§§ ÚNICO: EXPOSIÇÃO DE MOTIVOS
§ 1. O contrato de jogo e aposta tem, hodiernamente, uma vincada importância económico-social. Depois de anos de aparente letargia jurídica, o contrato de jogo e o contrato de aposta conheceram uma inusitada actividade jurisprudencial através do contrato de swap de taxas de juro, em sede da qual aquele (o contrato de jogo e o contrato de aposta) foi a estrela polar da primeira fase da jurisprudência dos swaps.
§ 2. O contrato de jogo e o contrato de aposta não esgota, todavia, a sua alta aplicabilidade prática no mare magnum dos contratos de swap de taxas de juro. Pelo contrário. O contrato de jogo e o contrato de aposta estendem a sua importância sócio-económica a todos os quadrantes de uma comunidade sócio-cultural e jurídica. Isso é visível em qualquer casino do mundo. Tal realidade sócio-jurídica não é, por isso, reconduzível a um dado e limitado espectro normativo-jurídico.
§ 3. A importância sócio-económica do contrato de jogo e do contrato de aposta perpassa, quer os estratos sócio-económicos mais favorecidos, quer os menos desfavorecidos. Ricos, pobres, ou «remediados», todos «tentam a sua sorte» nos casinos.
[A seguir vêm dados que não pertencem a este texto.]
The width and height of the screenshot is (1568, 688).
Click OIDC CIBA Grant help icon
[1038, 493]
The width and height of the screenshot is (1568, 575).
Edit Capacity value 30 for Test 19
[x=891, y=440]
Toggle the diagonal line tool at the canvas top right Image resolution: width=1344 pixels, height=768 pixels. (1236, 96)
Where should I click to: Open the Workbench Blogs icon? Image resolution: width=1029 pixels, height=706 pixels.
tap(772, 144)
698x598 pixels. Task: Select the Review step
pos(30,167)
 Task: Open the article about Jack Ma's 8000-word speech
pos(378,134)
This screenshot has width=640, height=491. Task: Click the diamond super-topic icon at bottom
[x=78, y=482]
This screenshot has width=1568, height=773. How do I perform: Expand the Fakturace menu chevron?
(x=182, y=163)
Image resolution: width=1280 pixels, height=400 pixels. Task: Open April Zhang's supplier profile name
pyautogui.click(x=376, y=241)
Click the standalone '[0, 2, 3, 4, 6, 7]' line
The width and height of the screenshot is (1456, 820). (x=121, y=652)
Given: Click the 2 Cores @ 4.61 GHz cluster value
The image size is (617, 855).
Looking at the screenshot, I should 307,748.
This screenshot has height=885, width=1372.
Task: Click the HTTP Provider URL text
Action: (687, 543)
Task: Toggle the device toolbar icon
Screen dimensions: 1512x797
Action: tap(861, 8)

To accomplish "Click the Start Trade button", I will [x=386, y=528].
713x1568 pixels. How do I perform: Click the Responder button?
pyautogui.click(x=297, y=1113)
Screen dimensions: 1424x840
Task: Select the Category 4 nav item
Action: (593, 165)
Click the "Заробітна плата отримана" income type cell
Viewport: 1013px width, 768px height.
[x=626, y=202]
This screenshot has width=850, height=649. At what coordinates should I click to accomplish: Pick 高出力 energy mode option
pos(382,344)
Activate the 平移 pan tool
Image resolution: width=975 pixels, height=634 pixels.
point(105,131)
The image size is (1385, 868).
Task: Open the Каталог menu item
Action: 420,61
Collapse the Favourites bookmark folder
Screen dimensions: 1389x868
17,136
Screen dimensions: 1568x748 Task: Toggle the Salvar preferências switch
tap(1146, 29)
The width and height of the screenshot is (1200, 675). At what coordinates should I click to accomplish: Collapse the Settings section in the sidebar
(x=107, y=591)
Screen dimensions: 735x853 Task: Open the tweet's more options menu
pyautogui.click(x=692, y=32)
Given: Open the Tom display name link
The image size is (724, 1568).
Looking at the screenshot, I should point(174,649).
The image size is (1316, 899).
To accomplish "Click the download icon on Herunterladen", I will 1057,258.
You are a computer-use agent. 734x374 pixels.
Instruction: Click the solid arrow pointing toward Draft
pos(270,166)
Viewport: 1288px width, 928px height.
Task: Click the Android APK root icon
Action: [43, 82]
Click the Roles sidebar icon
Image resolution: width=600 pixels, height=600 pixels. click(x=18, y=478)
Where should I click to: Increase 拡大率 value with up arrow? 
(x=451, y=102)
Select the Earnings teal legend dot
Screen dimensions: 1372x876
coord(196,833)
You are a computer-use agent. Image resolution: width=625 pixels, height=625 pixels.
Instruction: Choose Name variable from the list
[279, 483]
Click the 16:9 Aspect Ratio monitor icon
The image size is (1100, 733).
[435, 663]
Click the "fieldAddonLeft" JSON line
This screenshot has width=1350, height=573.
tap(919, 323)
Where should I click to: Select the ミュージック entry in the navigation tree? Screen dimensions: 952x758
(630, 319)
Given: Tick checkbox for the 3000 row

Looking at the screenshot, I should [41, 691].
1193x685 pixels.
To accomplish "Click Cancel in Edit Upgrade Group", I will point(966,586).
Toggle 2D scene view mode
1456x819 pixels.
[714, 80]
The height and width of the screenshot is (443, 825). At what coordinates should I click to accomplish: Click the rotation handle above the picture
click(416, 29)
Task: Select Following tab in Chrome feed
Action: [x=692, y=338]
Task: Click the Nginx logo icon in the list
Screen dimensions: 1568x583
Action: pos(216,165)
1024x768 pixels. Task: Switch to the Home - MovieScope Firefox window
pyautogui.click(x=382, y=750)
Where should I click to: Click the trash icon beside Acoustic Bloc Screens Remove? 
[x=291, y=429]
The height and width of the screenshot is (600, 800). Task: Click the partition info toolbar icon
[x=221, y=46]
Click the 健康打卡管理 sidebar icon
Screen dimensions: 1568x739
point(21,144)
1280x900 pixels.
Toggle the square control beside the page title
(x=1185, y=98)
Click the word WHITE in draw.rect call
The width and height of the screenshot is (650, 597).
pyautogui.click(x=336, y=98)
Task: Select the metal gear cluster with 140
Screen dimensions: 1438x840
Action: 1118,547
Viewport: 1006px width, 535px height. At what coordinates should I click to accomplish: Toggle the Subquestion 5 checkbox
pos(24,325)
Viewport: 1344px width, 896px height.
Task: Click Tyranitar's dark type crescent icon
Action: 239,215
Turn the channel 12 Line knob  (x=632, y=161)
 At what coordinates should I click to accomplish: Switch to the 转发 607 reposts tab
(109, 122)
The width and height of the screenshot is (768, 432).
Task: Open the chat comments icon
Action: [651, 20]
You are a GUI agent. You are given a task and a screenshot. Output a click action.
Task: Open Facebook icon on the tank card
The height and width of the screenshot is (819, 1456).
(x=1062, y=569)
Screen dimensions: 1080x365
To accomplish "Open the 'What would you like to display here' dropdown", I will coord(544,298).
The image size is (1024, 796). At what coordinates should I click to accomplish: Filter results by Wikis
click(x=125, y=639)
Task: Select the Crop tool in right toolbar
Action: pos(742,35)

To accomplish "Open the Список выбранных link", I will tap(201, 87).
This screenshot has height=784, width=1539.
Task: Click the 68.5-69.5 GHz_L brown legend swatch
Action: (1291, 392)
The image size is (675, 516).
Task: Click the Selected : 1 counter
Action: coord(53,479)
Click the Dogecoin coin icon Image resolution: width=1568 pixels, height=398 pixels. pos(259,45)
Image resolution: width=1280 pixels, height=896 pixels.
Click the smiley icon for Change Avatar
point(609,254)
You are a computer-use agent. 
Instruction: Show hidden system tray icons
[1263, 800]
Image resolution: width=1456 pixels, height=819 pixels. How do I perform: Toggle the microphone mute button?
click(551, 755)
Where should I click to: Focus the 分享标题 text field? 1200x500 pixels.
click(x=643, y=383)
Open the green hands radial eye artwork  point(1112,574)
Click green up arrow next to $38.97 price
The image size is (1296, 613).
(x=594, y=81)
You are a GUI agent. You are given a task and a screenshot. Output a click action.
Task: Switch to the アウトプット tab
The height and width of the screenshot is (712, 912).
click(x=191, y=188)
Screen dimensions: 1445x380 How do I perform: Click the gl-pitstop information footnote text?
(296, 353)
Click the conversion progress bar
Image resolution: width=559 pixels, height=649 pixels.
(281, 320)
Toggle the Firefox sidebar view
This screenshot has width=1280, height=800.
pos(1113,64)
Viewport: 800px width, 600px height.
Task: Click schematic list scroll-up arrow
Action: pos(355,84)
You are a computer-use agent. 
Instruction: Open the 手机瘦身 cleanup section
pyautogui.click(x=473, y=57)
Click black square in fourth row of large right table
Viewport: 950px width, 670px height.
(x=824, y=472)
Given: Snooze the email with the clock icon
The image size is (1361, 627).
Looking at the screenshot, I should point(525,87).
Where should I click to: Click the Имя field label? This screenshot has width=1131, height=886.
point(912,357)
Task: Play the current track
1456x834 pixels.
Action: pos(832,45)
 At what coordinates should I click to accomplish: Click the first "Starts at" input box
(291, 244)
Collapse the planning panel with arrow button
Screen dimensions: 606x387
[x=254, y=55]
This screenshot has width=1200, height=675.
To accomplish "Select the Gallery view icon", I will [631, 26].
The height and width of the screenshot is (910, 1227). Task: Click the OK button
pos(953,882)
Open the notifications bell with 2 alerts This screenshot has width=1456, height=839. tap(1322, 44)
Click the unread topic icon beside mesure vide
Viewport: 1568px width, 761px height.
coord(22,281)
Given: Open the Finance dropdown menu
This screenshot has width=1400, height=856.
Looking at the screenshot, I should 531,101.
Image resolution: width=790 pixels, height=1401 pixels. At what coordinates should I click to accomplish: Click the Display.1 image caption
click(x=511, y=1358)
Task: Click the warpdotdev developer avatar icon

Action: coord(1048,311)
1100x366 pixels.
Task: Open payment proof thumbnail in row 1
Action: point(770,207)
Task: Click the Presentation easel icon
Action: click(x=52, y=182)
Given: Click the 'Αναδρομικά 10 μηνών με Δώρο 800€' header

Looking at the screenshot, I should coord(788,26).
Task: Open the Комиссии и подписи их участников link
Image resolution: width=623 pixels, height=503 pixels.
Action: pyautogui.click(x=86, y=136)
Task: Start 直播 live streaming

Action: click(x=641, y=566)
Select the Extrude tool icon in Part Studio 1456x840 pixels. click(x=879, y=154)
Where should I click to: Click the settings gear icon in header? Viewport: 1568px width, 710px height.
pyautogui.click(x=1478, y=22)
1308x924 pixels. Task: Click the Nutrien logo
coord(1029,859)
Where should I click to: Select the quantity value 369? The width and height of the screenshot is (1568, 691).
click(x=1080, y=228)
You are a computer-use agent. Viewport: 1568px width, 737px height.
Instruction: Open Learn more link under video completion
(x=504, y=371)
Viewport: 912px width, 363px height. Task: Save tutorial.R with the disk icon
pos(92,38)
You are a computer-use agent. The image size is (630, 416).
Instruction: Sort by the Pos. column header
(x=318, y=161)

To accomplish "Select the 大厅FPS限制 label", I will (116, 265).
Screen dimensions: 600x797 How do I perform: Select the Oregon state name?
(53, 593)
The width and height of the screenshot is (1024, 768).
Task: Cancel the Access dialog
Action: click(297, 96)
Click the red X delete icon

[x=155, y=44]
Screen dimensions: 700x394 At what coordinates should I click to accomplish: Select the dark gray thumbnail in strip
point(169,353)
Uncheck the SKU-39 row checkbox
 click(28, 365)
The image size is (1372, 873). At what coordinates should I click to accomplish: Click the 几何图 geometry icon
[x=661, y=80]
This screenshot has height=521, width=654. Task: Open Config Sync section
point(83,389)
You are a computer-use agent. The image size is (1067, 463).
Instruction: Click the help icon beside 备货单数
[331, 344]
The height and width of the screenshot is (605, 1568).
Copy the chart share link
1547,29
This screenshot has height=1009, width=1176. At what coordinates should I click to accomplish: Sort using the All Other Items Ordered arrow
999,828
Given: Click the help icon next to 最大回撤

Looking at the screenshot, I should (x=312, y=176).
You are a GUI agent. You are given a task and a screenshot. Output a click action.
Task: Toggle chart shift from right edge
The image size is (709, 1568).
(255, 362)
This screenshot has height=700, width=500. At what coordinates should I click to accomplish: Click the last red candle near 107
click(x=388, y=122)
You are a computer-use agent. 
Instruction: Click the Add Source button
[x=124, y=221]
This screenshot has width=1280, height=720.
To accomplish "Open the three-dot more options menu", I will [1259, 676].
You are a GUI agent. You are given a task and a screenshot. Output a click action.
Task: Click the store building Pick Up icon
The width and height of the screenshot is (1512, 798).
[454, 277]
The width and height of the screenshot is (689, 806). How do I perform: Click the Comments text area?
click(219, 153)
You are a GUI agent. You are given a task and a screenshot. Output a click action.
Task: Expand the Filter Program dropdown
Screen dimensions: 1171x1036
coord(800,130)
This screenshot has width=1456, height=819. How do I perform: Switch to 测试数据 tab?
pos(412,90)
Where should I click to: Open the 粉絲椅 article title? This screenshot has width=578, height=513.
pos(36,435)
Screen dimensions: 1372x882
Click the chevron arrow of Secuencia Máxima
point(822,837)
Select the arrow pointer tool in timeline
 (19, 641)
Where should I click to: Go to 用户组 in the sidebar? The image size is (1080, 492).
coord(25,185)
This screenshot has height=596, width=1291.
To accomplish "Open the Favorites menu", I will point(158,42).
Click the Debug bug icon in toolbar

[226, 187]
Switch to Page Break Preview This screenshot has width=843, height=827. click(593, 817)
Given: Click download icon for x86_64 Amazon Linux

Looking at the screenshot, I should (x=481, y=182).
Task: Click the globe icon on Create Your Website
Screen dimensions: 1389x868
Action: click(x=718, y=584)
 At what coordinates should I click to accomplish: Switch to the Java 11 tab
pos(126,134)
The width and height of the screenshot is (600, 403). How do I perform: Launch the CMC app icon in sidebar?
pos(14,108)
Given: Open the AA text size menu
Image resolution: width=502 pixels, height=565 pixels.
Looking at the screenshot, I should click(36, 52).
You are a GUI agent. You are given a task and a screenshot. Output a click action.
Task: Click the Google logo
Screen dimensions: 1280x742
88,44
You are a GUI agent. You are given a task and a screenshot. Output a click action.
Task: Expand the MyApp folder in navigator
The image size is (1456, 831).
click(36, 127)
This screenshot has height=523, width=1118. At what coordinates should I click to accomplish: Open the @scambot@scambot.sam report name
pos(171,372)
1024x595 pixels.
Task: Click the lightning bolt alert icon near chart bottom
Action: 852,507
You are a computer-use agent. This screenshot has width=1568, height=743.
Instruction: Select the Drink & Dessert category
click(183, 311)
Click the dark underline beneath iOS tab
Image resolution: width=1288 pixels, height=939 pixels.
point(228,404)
Esta transversalidade económico-social é, no fundo, auto-explicativa: todos os dias e em todo o espaço lusófono (de Macau a Portugal) celebram-se, formal ou informalmente, contratos de jogo e aposta.
§ 4. Além da sua visível importância económico-social, o contrato de jogo e aposta tem, igualmente, diversas implicações jurídico-sociais. Isso explica que o contrato de jogo e aposta surja na confluência de candentes questões sociais (como o jogo compulsivo e o jogo responsável, ainda muito incipientes do ponto de vista do tratamento doutrinário e jurisprudencial no espaço lusófono) e de intrincadas questões jurídicas (como o eventual dever de cuidado dos casinos em relação aos jogadores compulsivos; o dever de organização do casino tendente a evitar danos a terceiros, de entre os quais os jogadores compulsivos; ou o sentido profundo de certas soluções jurídicas como o disgorgement ou a faute lucrative, relativamente a prémios de jogo pagos a menores de 21 anos).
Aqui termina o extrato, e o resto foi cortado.